▶ What to work on
What lines of the data below hold "will"? Show them.

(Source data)
▼
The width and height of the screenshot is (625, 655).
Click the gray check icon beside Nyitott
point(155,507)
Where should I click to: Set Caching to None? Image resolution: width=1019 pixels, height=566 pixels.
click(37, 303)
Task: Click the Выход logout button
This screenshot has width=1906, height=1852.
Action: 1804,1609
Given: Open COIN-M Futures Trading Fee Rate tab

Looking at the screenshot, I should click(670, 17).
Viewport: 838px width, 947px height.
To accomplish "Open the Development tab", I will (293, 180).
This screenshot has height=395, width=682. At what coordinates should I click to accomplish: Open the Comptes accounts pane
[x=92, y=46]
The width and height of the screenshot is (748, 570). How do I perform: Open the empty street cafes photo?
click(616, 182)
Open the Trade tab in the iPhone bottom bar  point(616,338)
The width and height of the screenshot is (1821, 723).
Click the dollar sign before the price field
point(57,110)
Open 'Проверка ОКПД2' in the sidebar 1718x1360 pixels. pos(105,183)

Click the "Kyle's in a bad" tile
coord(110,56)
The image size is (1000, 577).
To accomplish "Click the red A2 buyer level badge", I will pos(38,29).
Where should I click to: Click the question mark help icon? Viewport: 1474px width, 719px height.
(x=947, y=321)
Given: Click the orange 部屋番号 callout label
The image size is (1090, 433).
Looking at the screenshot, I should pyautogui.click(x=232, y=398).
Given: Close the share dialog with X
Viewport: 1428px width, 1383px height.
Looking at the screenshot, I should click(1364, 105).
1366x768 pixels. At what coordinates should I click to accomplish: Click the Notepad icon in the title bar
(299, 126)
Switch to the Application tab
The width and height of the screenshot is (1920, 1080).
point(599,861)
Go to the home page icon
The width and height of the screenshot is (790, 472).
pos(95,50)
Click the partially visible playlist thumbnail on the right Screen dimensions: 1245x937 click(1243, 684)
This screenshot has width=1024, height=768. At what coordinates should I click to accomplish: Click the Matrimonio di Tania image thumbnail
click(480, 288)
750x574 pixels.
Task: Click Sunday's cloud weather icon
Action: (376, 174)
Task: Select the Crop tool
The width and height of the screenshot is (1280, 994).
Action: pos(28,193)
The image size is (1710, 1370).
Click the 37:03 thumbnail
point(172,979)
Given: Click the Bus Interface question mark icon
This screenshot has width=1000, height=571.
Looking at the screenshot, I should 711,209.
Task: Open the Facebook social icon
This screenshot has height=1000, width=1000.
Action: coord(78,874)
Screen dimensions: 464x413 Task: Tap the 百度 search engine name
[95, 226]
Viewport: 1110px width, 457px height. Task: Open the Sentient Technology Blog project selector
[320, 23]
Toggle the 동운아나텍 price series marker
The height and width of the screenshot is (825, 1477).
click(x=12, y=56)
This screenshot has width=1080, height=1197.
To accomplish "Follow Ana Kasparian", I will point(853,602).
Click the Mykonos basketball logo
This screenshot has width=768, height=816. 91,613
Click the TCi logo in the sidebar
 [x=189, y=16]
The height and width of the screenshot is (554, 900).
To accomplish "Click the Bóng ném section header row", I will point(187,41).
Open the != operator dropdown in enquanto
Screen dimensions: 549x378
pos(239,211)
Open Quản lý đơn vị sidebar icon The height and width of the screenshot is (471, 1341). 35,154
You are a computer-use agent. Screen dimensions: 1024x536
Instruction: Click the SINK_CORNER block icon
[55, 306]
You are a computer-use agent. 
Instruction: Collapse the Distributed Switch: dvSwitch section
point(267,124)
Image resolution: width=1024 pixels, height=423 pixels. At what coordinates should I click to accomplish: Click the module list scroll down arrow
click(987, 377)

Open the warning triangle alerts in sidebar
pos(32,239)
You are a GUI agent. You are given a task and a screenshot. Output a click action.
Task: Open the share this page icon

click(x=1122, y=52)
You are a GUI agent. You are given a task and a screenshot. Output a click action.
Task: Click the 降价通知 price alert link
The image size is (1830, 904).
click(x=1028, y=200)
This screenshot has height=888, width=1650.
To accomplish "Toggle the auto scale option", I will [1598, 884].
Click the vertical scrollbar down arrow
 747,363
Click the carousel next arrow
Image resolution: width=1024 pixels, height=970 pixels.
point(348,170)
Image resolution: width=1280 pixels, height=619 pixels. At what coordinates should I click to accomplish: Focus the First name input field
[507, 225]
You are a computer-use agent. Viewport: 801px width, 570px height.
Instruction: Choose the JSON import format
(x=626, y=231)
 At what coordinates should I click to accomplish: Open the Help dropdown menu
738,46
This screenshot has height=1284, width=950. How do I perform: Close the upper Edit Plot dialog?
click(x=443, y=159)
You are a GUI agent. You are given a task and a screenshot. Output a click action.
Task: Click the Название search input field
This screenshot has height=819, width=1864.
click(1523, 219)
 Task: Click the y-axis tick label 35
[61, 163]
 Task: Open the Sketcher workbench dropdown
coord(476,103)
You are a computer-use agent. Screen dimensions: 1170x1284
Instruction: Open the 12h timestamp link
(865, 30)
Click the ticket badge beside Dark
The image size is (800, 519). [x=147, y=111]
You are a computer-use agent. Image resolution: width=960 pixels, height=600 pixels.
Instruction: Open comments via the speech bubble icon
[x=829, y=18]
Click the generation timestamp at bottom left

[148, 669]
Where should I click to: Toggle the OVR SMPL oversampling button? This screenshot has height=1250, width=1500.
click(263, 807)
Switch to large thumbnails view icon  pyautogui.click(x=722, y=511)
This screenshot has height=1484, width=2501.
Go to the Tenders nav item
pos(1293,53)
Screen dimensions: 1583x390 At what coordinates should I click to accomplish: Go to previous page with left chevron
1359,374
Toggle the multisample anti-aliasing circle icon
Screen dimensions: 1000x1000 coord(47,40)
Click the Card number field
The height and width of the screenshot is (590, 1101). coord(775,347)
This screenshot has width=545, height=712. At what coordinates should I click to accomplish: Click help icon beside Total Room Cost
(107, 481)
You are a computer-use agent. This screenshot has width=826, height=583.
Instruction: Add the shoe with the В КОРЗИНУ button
▲
▶ Result of this exercise
To accomplish "Open the Development tab", I will (293, 180).
To accomplish "Click the red A2 buyer level badge", I will pos(38,29).
To accomplish "Follow Ana Kasparian", I will point(853,602).
To accomplish "Click the Bóng ném section header row", I will point(187,41).
To accomplish "Toggle the auto scale option", I will [1598, 884].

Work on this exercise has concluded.